In [1]:
import glob
import argparse
import lxml.etree as ET

In [None]:
print("Add progressive numeric attribute to a XML tag.\n\n## Instructions ##\nDrag&drop the XML file on the 'Files' tab of Colab, then insert the options\n")
config = {}

config["src"] = glob.glob('*.xml')[0]
print(f"Input file: {config['src']}")
config["tag"] = input("XML tag to which add id: ")
config["dest"] = input("Name of output file (if not inserted, <original file name>_new.xml): ")
# optional values
config["initial"] = input("Initial value of the attribute (1 if not inserted): ")
config["attribute"] = input("Name of the counter attribute (n if not inserted): ")
config["restart"] = input("Restart numbering after this tag (None if not inserted): ")
config["recto_or_verso"] = input("Only for pb and lb tags, add recto/verso to number (no recto/verso if not inserted, r for start with recto, v for start with verso): ")
config["root"] = input("Root tag (TEI if not inserted): ")
# convert values
config["initial"] = 1 if config["initial"] == "" else int(config["initial"])
config["rectoverso"] = (config["recto_or_verso"] == 'r')
config["versorecto"] = (config["recto_or_verso"] == 'v')
config["dest"] = config["src"][:-4]+"_new.xml" if config["dest"] == "" else config["dest"]
config["attribute"] = "n" if config["attribute"] == "" else config["attribute"]
config["attribute"] = " " + config["attribute"] + " "
config["root"] = None if config["root"] == "" else config["root"]

# print input data
print(f"\n\nRecap of your choices\nInput filename: {config['src']}\nTag: {config['tag']}\nOutput filename: {config['dest']}\nInitial value: {config['initial']}\nId attribute: {config['attribute']}\nRecto or verso: {config['recto_or_verso']}\nRestart on this tag: {config['restart']}\nRoot tag: {config['root']}\n")
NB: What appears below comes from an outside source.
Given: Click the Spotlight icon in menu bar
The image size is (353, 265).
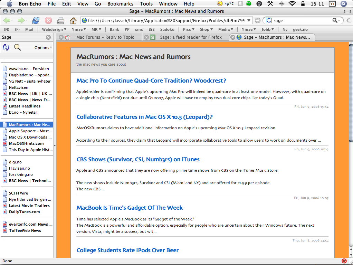Looking at the screenshot, I should click(x=343, y=4).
Add progressive numeric attribute to a XML tag.

## Instructions ##
Drag&drop the XML file on the 'Files' tab of Colab, then insert the options

Input file: VB-DOTR.xml
XML tag to which add id: lb
Name of output file (if not inserted, <original file name>_new.xml): 
Initial value of the attribute (1 if not inserted): 
Name of the counter attribute (n if not inserted): 
Restart numbering after this tag (None if not inserted): pb
Only for pb and lb tags, add recto/verso to number (no recto/verso if not inserted, r for start with recto, v for start with verso): 
Root tag (TEI if not inserted): 


Recap of your choices
Input filename: VB-DOTR.xml
Tag: lb
Output filename: VB-DOTR_new.xml
Initial value: 1
Id attribute:  n 
Recto or verso: 
Restart on this tag: pb
Root tag: None



In [None]:
# read input file
ns = {
		'tei': 'http://www.tei-c.org/ns/1.0',
		'xsi': 'http://www.w3.org/2001/XMLSchema-instance'
	}
for prefix, uri in ns.items():
	ET.register_namespace(prefix, uri)
tree = ET.parse(config["src"])
root = tree.getroot()

# insert attribute
prefix = "{http://www.tei-c.org/ns/1.0}"
c_tag = config["tag"]
TAG = prefix+c_tag
count = config["initial"]
counter_tag = config["attribute"][1:-1]
rectoverso = config["rectoverso"] | config["versorecto"]
r_tag = config["root"]
l_tag = config["restart"]

# check root tag
if r_tag is not None:
	try:
		root = next(root.iter(prefix+r_tag[1:-1]))
	except StopIteration:
		print("Error: root tag '" + r_tag[1:-1] + "' not found")
		exit(1)


# check errors
if rectoverso & (c_tag!="pb"):
	print("Error: for recto/verso option the value of 'tag' must be pb")
	exit(1)

if (c_tag == "pb") & rectoverso: # recto/verso to pages
	# set values
	rv = "r" if config["rectoverso"] else "v"
	l_count = str(count)+rv
	for item in root.iter(TAG):
		item.set(counter_tag, l_count)
		if (rv == "v"):
			count += 1
			rv = "r"
		else:
			rv = "v"
		l_count = str(count)+rv
elif (c_tag == "lb"): # count restart at each pb
	# add temp attibute
	temp_att = "xyzMyTag"
	for tag in ["lb", "pb"]:
		for item in root.iter(prefix+tag):
			item.set(temp_att, "n")
	# add n attibute and delete temp attibute
	count = 1
	for item in root.findall('.//*[@'+temp_att+']'):
		if(item.tag == prefix+"pb"):
			count = 1
		elif(item.tag == prefix+"lb"):
			item.set(counter_tag, str(count))
			count += 1
		# delete temp attibute
		del item.attrib[temp_att]
elif (l_tag is not None): # count restart at each l_tag
	# add temp attibute
	temp_att = "xyzMyTag"
	for tag in [c_tag, l_tag]:
		for item in root.iter(prefix+tag):
			item.set(temp_att, "n")
	# add n attibute and delete temp attibute
	count = 1
	for item in root.findall('.//*[@'+temp_att+']'):
		if(item.tag == prefix+l_tag):
			count = 1
		elif(item.tag == prefix+c_tag):
			item.set(counter_tag, str(count))
			count += 1
		# delete temp attibute
		del item.attrib[temp_att]
else: # common case
	for item in root.iter(TAG):
		item.set(counter_tag, str(count))
		count += 1

# write output file
with open(config["dest"], 'wb') as f:
    tree.write(f, pretty_print = True, xml_declaration=True, encoding="utf-8")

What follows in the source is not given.